Fix ABS / ESC warning light C0020:1C on Mazda5 2010 UK (or Mazda3)

Hi Everyone especially the mazda5 / mazda3 owners I want to share this for I think our 5s deserve longer time in service rather than going into scrap yard sadly. How can you find the 7-seater today which combines the manual, NA engine, sliding open door, practicality, beauty, and driving pleasure (yes I think it has) today when everybody are ONLY making or buying boring SUVs?
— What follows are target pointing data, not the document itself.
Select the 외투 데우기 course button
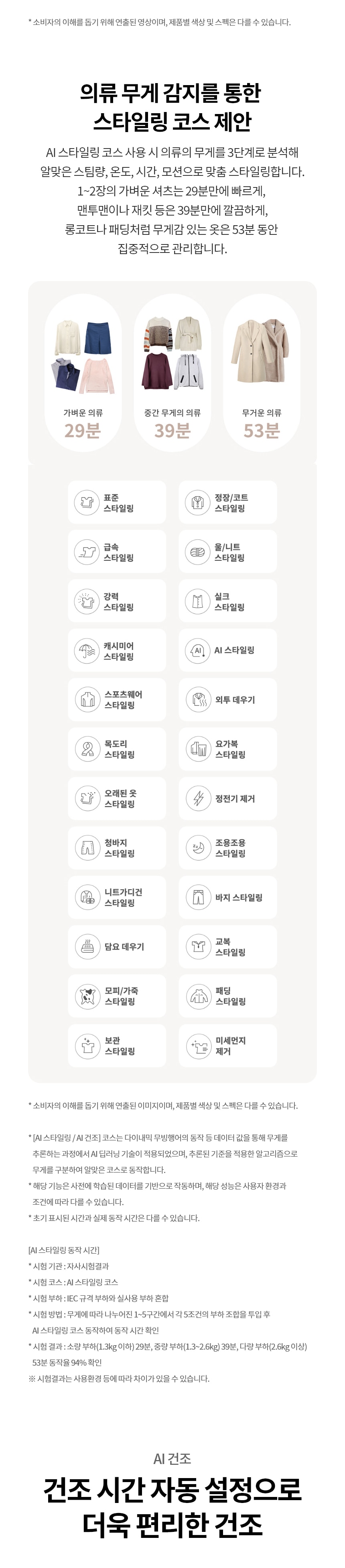The width and height of the screenshot is (345, 1568). tap(227, 699)
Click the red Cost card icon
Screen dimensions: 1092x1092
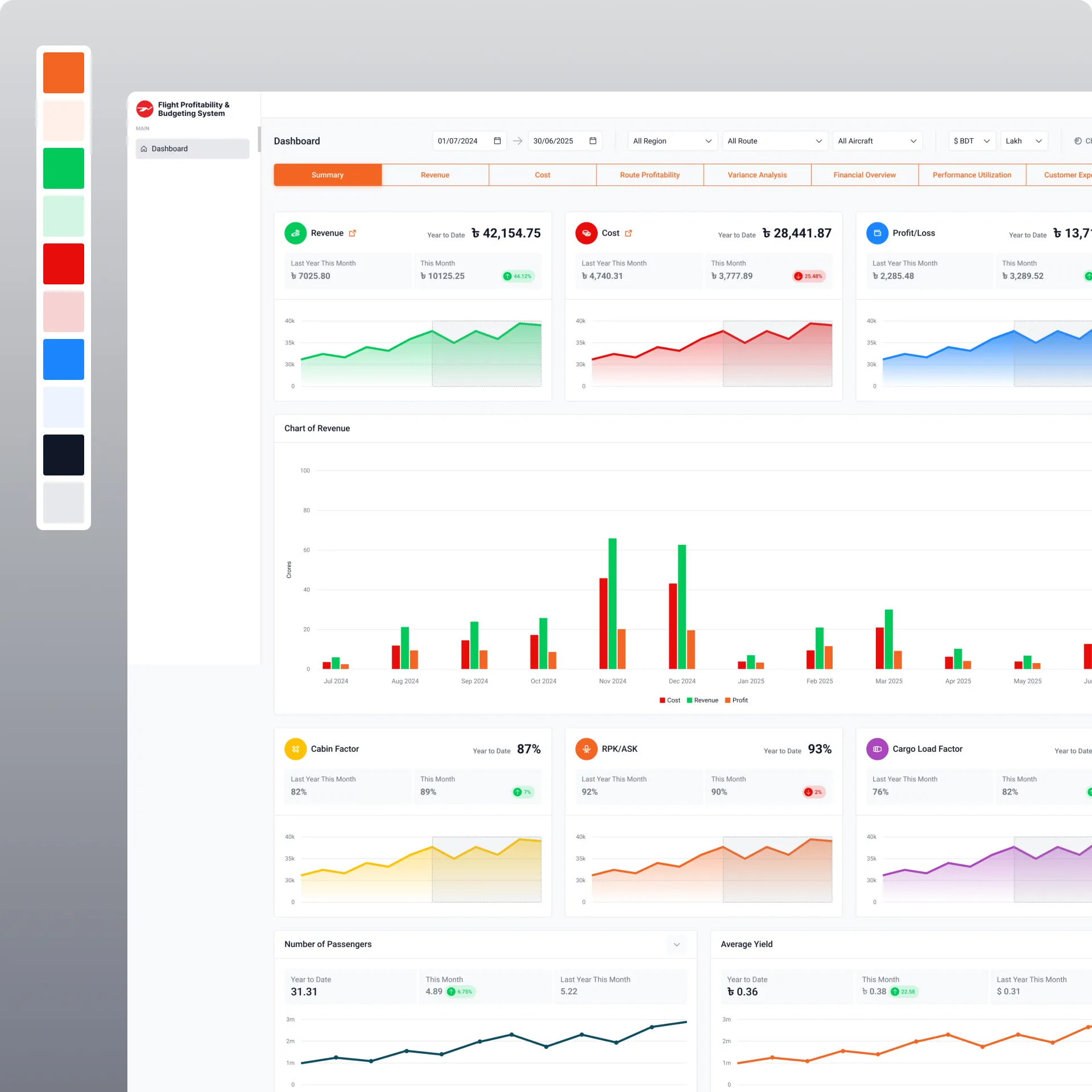click(x=586, y=233)
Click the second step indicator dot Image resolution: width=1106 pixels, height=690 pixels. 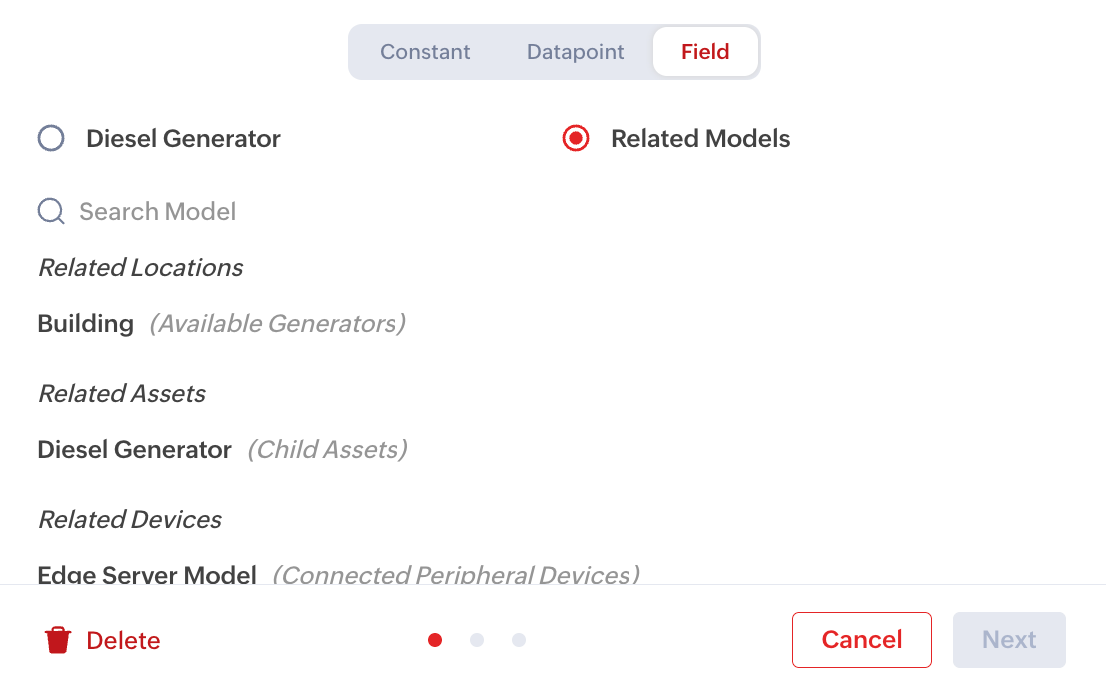point(477,640)
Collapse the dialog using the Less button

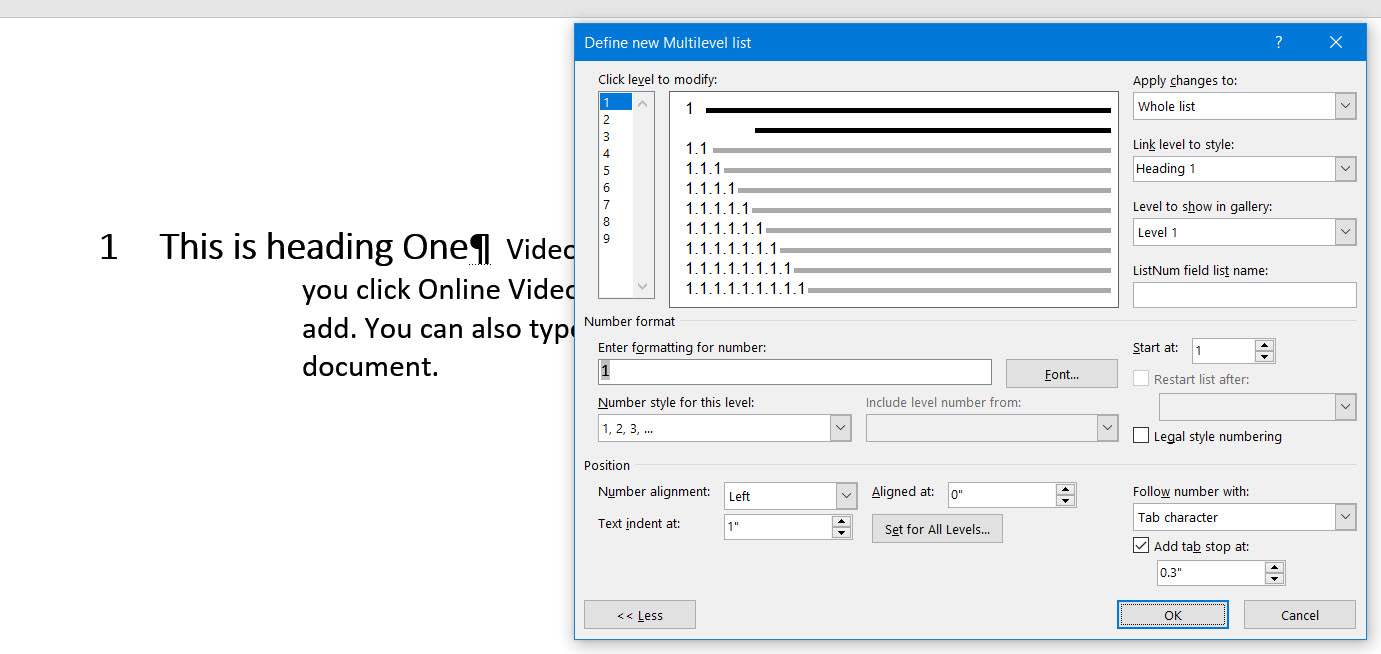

This error code happens on the vehicle affected by, as detailed by the SB-10097406-2532, the design defect in ABS module: pump motor brush having poor contact. It happens on my car every time it drives after 30min (so the temperature in the engine chamber is high) and the error code clears after I parked it overnighto_O

To my experience, garages in UK here don't really want to work on this job (maybe only because I live in a metropolitan area like Manchester) and they prefer other easy job which also makes profit. What they would do is to remove the old module and send it to a 'specialist' to re-work or fix it, but this will take weeks when I can't use the car! Obviously using a replacement module I can find on Ebay is not even an option to them. Maybe it's just the insane labour hours it can take - the ford C-platform seem to have put the ABS module at a EXTREMELY inconvenient position behind the battery box. No surprise the problematic module is again produced by ford :ROFLMAO:

Anyway, to my experience, you can definitely resolve this issue by yourself before it fails your car for MOT / annual inspection / whatever 'road legal' requirement.
All you need are the following:

1. a ****-437AZ-B ABS module. I have verified using BFD4-437AZ-B from a 12' mazda3 to replace the original C513-437AZ-A on my 5. (the "-A" production batch has the issue, obviously). I 90% sure you can use whatever ***-437AZ-B, ***-437AZ-C or even -D module you can find on Ebay, no matter it comes from a ford, or from a diesel model. This saves me 100+ GBP for a c513-437az-b on Ebay will be ~200GBP but what I bought was only 50.

(One more tip: actually you can, after removing the battery & battery box and getting access to the module on your car, plug in the new module you've bought, connect the battery with jump-start wire to power-up your car, and then check if any ABS / ESC warning light and error code. If all green, then you are 99% sure the module you buy will work)

2. a scanner tool, ideally forscan, to do the job just in case you ever need re-programming the ABS module. (On youtube there is a video about re-programming ABS AS-built data - I guess that's on a ford car). I have bought a Vlinker FS OBD-USB cable for using for forscan. It turned out I actually didn't need to do so.

3. time. I took 2+ hours removing the module, another 2+ hours to install the new one. Yet 2 more hour to do a not-so-bad brake bleeding to make sure I can drive my car to a garage for 'proper' brake bleeding.

4. carefulness and a lot of grease in your arm and back. As I said the ABS module is at a position which is f***king stupid. Again you need to be careful not to damage the brake line or the screw / screw thread.

5. tools. There are better tools I think for un-tighten / tighten the brake line screws, as agaaaaaaaain the module is in a very in-convenient position. Anyway I used a flare nut 10mm wrench with "flexible" head. (you definitely need a flare nut wrench to avoid brake line damage.) The wrench ideally has a longer arm, for the screws are fairly tight.

6. for brake bleeding, the bleeder screw on the Mazda5 I have is 10mm at the rear and 9mm at the front (how did the engineers lost their mind?)

Good luck if you decide to work on it and save you Mazda. It's better if you have a trusted local garage as plan-B... I took months explaining to myself this has a good chance to work:ROFLMAO:

P.S. for those in UK, my mazda5 is a 60 reg, 2.0 DISI engine with i-stop.